- [Pixel coordinate grounding data]:
---+---
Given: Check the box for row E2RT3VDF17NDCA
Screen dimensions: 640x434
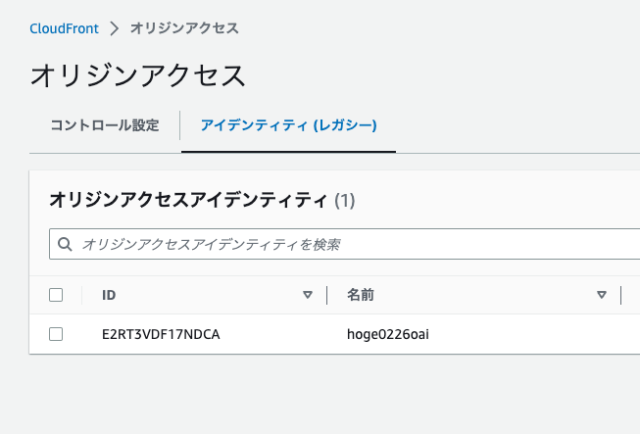Looking at the screenshot, I should [56, 334].
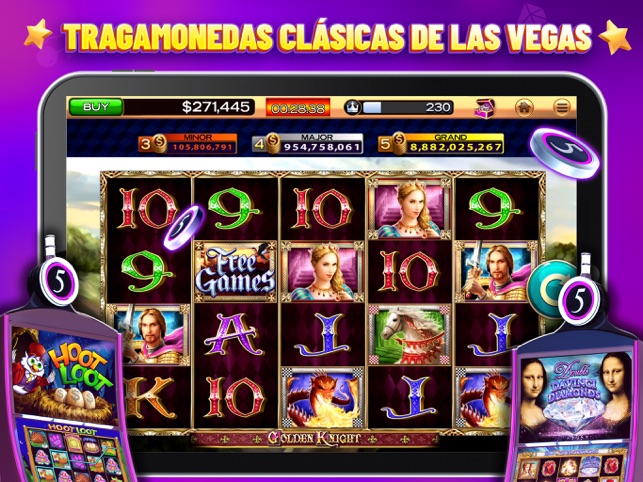The image size is (643, 482).
Task: Open the hamburger menu icon
Action: [561, 107]
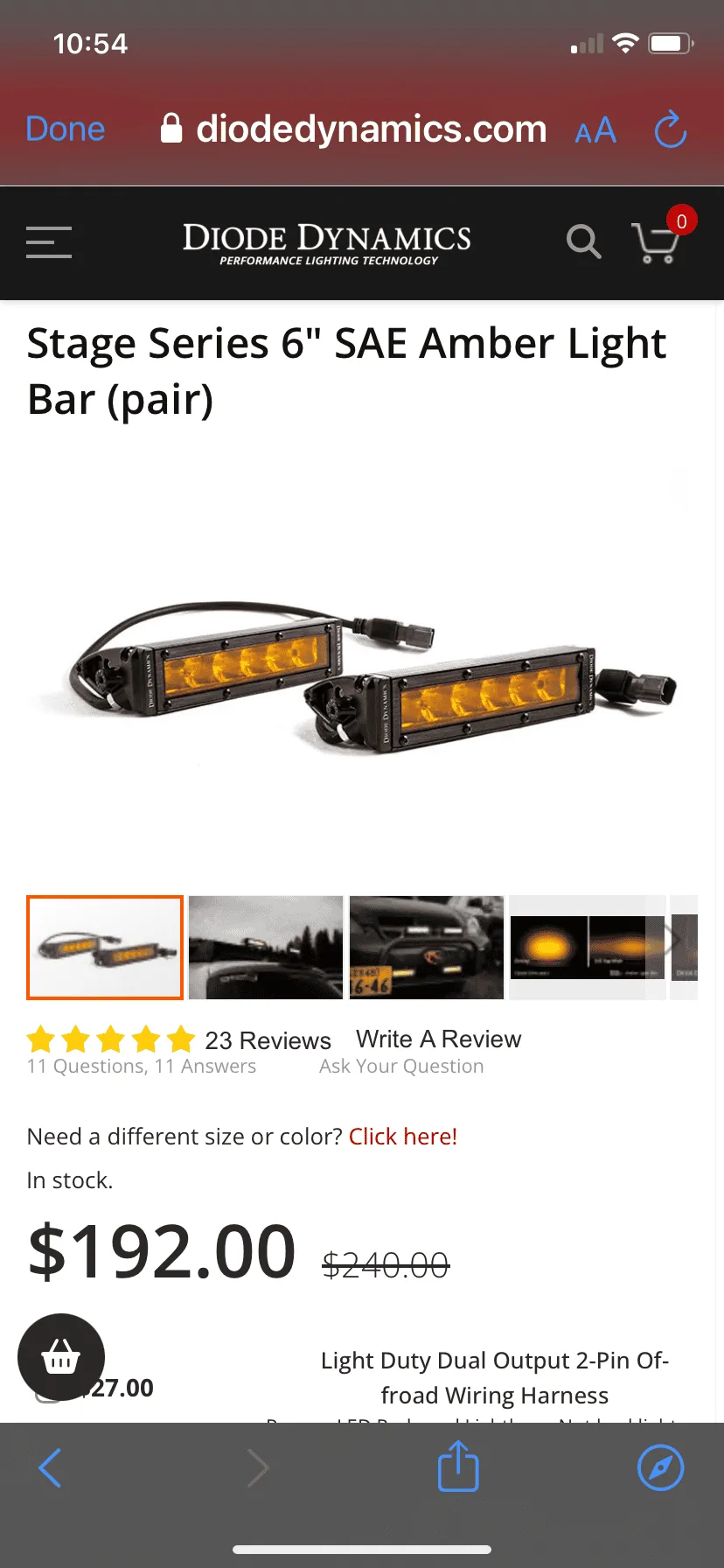Click the Diode Dynamics logo
Image resolution: width=724 pixels, height=1568 pixels.
[327, 243]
---+---
- [EXERCISE INSTRUCTIONS]: Please set down the records exactly, and keep every image out of the copy.

- [ANSWER TO THIS TASK]:
Given: Check the box for row E2RT3VDF17NDCA
Screen dimensions: 640x434
Looking at the screenshot, I should [56, 334].
The image size is (643, 482).
Task: Open the hamburger menu icon
Action: [561, 107]
Click the Diode Dynamics logo
Image resolution: width=724 pixels, height=1568 pixels.
[327, 243]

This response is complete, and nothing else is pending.